The video file for this article is available at https://doi.org/10.14245/ns.2449054.527.

NOTES

Conflict of Interest

The authors have nothing to disclose.

Funding/Support

This study received no specific grant from any funding agency in the public, commercial, or not-for-profit sectors.

Author Contribution

Conceptualization: SS; Data curation: WT, JK; Project administration: SS; Visualization: WT, JK; Writing – original draft: WT, SS; Writing – review & editing: JK, SS.

Fig. 1.
To summarize, the intraoperative endoscopic view of dural repair can be categorized into 4 steps: push, turn, identify, and pass. (A) A dura tear with nerve root protrusion occurred. (B) The needle was pushed and turned 90° towards the dural edge. (C) As the edge of the dura raised, near and far edges were identified. (D) The suture was passed through both edges. (E) Two simple knots were made to secure the suture. (F) Two sutures were finished. (G) The knots were pushed through the working channel by the knot pusher.
ns-2449054-527f1.jpg
Fig. 2.
The red and yellow lines represent the suture material in the main pole and the sliding pole, respectively.

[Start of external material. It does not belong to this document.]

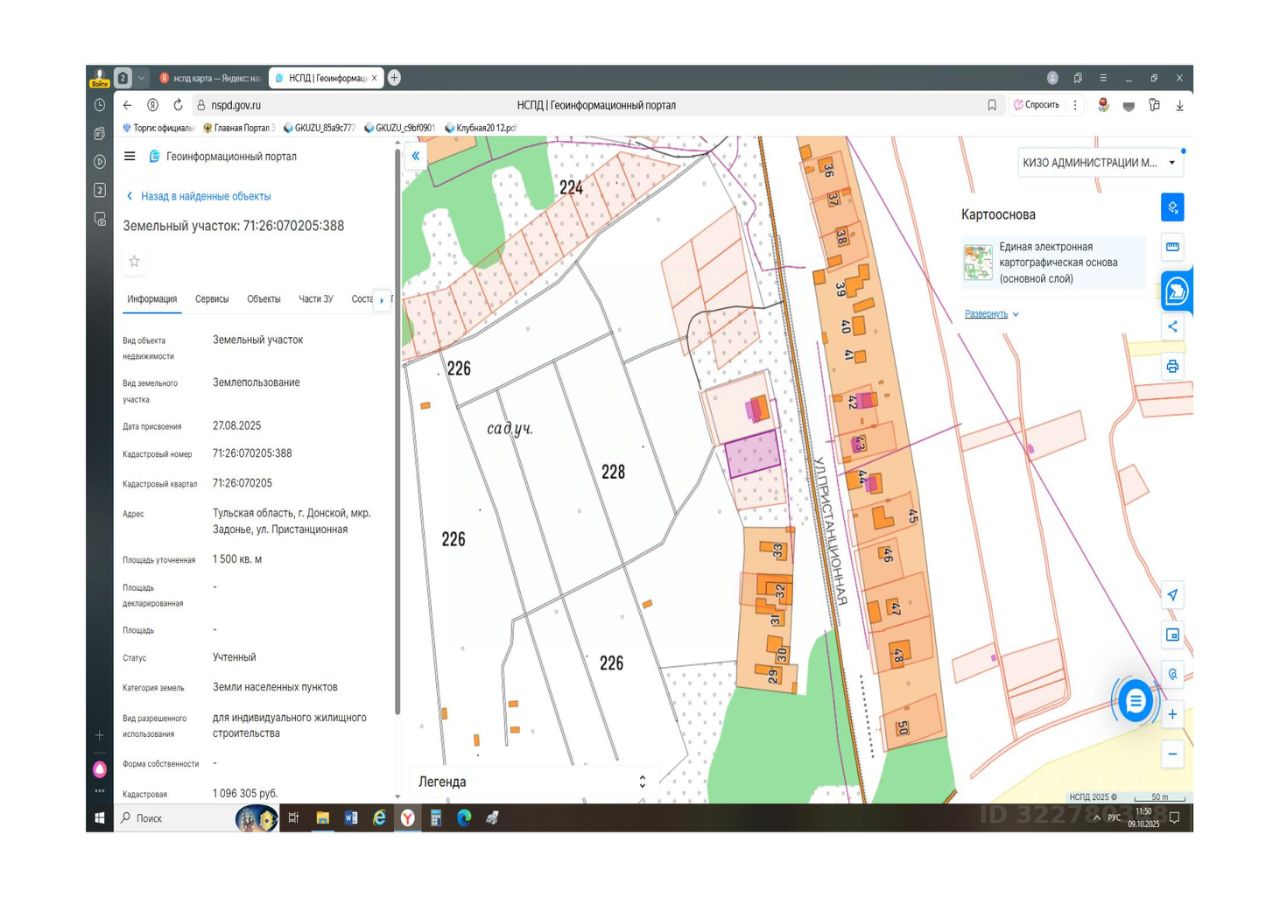Open the hamburger menu of Геоинформационный портал
The width and height of the screenshot is (1280, 905).
(129, 156)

The knot pusher is shown as the black line with a loop. Two simple knots were made and pushed by the knot pusher. Then, another knot was made in the opposite direction to prevent the knot from slipping.
ns-2449054-527f2.jpg
Fig. 3.
Basic endoscopic instruments can be used universally, for example, slim straight forceps as needle holders, small punch forceps as scissors, and any long slim straight stick with a loop as a knot pusher. The picture demonstrates instruments used in dural repair. (A) Laparoscopic knot pusher closed head stainless steel length 403 mm, GREATLH DENTAL Store is an example of an available commercial instrument. In our operation, a suture passer for anterior cruciate ligament repair was used as a knot pusher (B). The iLESSYS Pro (Joimax GmbH, Karlsruhe, Germany) instruments of biopsy forceps, spoon, Joimax could be used as a needle holder (C), and its punch forceps as scissors (D).